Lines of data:
****************

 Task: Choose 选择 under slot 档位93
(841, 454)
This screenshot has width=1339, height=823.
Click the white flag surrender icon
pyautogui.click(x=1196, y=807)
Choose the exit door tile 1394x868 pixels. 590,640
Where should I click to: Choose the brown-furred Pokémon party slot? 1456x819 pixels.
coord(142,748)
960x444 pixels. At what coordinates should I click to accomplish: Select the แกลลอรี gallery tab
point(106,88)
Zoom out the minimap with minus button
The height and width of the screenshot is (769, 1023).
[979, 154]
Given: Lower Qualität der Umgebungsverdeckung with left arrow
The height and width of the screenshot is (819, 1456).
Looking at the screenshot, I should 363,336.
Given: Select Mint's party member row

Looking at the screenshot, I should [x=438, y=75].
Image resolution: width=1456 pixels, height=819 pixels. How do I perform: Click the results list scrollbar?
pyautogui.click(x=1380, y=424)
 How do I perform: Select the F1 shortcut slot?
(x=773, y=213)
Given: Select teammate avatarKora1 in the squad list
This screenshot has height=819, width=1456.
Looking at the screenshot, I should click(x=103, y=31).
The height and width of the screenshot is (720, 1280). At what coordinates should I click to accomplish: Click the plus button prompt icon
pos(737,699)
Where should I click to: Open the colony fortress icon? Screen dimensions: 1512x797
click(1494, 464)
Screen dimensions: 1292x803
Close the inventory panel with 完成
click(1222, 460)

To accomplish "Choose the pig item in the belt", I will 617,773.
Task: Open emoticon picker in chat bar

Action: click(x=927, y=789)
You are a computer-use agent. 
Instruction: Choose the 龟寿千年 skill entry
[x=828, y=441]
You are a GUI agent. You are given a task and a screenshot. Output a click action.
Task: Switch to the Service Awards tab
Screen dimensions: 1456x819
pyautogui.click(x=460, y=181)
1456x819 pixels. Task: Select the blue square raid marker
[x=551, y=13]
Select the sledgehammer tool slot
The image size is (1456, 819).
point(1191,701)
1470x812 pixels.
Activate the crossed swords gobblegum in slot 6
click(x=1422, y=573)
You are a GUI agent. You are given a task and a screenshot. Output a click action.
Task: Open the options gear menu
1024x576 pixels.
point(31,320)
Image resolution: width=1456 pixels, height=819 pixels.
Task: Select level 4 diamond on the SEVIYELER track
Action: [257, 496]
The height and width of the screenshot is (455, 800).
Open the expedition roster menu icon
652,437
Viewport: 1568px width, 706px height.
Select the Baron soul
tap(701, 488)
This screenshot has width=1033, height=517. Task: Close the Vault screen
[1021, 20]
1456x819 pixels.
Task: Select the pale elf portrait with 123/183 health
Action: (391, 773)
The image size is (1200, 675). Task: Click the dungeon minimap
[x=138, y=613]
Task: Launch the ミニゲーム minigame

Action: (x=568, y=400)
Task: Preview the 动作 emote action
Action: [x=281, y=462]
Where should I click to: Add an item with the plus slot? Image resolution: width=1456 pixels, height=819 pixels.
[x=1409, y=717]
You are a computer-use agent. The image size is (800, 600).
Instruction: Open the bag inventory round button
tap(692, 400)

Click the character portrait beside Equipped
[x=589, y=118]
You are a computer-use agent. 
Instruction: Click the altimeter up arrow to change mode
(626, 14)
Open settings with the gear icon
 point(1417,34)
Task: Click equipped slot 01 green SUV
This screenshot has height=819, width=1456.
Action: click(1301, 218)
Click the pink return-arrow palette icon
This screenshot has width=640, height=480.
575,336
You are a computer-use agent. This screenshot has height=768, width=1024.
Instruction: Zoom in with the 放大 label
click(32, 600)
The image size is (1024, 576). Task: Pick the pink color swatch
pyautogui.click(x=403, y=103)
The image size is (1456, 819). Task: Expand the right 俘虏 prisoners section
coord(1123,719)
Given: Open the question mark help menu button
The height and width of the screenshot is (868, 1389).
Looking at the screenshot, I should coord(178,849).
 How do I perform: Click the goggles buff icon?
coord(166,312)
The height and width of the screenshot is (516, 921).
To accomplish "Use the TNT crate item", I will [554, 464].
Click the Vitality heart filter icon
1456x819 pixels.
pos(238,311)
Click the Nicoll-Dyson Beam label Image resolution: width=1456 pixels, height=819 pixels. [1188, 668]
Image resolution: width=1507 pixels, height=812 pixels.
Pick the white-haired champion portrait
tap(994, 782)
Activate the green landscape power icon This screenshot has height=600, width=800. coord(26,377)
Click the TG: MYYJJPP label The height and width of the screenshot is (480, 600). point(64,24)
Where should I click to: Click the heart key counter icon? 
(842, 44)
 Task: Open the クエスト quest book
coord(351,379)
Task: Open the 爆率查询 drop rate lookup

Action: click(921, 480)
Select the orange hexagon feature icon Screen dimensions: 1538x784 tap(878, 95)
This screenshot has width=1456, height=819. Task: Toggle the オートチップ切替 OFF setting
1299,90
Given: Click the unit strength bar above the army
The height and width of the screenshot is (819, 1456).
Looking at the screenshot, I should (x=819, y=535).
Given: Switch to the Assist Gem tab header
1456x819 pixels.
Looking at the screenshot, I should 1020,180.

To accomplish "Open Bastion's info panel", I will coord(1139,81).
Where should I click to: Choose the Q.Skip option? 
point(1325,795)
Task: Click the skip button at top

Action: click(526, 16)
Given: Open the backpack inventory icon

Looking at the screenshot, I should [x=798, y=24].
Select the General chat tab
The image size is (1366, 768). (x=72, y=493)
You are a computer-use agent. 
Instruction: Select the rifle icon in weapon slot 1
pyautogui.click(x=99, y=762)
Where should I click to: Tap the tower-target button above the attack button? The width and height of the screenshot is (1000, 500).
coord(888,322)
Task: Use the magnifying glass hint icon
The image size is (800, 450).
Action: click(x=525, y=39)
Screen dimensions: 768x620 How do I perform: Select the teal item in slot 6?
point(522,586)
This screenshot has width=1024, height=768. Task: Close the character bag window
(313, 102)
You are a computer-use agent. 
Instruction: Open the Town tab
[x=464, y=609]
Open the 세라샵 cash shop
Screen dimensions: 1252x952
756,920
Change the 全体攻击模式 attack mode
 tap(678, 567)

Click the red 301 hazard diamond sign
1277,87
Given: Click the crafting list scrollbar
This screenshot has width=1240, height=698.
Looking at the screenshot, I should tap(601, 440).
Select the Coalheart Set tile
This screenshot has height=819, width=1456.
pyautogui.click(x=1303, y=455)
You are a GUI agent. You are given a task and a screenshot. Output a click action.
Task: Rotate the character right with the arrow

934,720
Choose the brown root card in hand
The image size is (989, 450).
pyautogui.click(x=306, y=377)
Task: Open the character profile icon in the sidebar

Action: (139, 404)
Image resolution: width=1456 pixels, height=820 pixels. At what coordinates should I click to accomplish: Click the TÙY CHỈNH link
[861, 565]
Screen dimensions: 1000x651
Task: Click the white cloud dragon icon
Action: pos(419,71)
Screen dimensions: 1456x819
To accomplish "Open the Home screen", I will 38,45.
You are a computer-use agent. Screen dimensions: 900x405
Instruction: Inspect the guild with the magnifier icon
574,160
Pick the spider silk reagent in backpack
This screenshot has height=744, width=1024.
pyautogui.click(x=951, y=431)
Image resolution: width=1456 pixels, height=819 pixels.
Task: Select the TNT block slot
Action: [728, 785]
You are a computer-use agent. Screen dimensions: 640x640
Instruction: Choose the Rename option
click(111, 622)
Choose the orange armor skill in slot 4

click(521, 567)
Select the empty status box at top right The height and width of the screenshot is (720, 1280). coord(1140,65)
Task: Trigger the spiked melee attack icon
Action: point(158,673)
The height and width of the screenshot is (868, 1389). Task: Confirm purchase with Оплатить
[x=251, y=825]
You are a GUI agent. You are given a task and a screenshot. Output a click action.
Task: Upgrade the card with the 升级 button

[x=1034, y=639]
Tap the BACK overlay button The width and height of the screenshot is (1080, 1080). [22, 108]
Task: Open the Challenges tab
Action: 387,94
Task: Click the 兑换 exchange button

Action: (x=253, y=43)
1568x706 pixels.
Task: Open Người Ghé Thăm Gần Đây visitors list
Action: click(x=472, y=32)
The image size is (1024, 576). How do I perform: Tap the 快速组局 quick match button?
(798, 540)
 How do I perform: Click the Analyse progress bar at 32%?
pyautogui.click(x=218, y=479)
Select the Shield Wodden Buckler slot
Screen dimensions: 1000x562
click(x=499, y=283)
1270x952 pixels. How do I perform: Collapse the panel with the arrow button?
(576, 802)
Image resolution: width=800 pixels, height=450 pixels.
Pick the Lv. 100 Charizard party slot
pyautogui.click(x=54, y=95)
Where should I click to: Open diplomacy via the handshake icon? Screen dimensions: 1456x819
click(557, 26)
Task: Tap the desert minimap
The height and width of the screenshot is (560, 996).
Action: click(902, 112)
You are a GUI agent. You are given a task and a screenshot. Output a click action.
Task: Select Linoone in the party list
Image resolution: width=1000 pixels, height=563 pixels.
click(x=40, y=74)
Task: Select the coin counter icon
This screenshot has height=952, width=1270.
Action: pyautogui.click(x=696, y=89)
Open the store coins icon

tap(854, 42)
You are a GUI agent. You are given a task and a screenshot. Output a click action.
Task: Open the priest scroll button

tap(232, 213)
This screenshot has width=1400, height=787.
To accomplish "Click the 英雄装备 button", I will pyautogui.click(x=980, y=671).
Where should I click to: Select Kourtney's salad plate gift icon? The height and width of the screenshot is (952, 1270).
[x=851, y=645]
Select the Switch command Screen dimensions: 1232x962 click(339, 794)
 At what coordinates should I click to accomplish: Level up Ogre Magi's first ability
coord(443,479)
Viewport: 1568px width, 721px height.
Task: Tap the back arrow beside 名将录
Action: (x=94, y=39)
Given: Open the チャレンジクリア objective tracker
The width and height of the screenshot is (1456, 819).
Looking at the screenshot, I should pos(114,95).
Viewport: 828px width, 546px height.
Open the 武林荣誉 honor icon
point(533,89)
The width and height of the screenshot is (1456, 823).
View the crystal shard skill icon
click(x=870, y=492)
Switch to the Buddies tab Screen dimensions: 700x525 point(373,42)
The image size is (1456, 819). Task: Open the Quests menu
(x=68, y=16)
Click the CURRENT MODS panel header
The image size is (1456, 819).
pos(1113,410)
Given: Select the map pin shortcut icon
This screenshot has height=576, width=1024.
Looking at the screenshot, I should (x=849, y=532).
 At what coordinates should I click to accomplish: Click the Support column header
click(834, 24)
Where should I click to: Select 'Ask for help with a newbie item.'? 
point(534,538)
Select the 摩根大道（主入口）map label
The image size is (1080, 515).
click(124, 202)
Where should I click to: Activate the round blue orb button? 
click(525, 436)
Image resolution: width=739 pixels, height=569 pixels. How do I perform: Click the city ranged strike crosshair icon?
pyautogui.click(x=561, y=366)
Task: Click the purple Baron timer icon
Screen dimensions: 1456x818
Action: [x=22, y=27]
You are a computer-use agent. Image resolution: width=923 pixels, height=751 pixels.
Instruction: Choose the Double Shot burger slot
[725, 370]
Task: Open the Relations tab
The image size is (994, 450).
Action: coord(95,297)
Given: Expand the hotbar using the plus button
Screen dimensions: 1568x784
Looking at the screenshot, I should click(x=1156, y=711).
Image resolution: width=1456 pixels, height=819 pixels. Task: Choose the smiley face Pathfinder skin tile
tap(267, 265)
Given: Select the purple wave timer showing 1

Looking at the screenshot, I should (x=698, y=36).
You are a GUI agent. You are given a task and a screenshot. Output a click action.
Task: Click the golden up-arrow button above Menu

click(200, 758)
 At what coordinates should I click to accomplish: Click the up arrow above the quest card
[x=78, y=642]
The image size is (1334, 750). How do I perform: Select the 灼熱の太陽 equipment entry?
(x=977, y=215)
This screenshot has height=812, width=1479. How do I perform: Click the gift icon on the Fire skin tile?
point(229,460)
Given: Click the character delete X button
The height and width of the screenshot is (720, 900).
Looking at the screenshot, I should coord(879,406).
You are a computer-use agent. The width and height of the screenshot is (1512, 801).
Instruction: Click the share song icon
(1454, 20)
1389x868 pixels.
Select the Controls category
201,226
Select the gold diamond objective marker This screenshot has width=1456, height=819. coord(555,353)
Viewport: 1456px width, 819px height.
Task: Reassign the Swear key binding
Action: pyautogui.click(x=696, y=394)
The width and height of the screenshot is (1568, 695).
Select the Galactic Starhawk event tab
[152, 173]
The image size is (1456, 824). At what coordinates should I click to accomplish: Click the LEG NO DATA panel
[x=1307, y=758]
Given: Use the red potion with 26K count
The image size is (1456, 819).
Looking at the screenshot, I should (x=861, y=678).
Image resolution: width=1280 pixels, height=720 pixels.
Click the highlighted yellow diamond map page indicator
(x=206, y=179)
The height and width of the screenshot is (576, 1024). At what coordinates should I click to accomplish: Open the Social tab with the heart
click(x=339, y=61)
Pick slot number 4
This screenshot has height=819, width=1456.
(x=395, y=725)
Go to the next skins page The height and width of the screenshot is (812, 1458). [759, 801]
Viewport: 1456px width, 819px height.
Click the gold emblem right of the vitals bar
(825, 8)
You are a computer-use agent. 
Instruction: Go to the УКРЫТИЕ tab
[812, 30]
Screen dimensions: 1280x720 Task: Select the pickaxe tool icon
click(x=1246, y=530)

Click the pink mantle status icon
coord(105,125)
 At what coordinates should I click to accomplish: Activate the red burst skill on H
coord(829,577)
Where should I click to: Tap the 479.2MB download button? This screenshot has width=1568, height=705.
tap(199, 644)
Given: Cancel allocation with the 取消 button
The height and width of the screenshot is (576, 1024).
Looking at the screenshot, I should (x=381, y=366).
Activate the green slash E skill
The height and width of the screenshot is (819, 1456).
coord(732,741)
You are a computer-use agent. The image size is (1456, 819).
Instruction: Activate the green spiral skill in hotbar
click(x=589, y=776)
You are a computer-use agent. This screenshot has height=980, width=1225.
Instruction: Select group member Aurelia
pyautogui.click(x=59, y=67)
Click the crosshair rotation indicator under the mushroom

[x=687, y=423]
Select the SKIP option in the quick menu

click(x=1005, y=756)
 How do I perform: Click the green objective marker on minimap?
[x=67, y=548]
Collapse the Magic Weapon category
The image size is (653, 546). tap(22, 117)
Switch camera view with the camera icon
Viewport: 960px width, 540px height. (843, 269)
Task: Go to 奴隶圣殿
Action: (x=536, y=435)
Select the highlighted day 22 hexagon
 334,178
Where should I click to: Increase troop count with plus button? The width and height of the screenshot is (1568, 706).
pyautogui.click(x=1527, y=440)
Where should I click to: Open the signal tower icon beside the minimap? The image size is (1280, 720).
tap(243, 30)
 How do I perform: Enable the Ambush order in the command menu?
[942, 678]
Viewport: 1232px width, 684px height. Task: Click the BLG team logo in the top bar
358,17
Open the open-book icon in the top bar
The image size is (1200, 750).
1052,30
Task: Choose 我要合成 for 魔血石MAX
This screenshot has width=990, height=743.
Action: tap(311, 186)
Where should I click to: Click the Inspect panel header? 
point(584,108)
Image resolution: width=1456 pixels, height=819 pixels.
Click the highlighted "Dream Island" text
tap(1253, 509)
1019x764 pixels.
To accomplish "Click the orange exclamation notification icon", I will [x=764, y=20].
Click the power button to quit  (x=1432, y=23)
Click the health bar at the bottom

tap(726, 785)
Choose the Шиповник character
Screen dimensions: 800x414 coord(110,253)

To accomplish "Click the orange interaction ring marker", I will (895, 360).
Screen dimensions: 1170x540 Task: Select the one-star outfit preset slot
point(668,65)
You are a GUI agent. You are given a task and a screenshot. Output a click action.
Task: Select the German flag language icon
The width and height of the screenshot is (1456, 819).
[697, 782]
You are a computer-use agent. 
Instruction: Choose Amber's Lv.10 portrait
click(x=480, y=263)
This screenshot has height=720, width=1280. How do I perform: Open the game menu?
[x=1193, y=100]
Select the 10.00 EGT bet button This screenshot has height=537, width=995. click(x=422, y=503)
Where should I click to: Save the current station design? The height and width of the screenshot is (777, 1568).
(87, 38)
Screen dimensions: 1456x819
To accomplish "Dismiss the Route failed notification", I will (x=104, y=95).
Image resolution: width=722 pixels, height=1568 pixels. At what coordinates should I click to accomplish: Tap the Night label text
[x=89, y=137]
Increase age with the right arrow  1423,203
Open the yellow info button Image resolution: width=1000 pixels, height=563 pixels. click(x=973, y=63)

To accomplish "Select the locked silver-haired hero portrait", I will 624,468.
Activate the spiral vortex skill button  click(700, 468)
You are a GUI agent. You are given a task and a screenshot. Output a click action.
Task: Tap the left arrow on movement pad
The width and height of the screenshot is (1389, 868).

****************

Filter the records above, copying every line that contains the word "Collapse".

1270x952 pixels. How do I perform: Collapse the panel with the arrow button?
Collapse the Magic Weapon category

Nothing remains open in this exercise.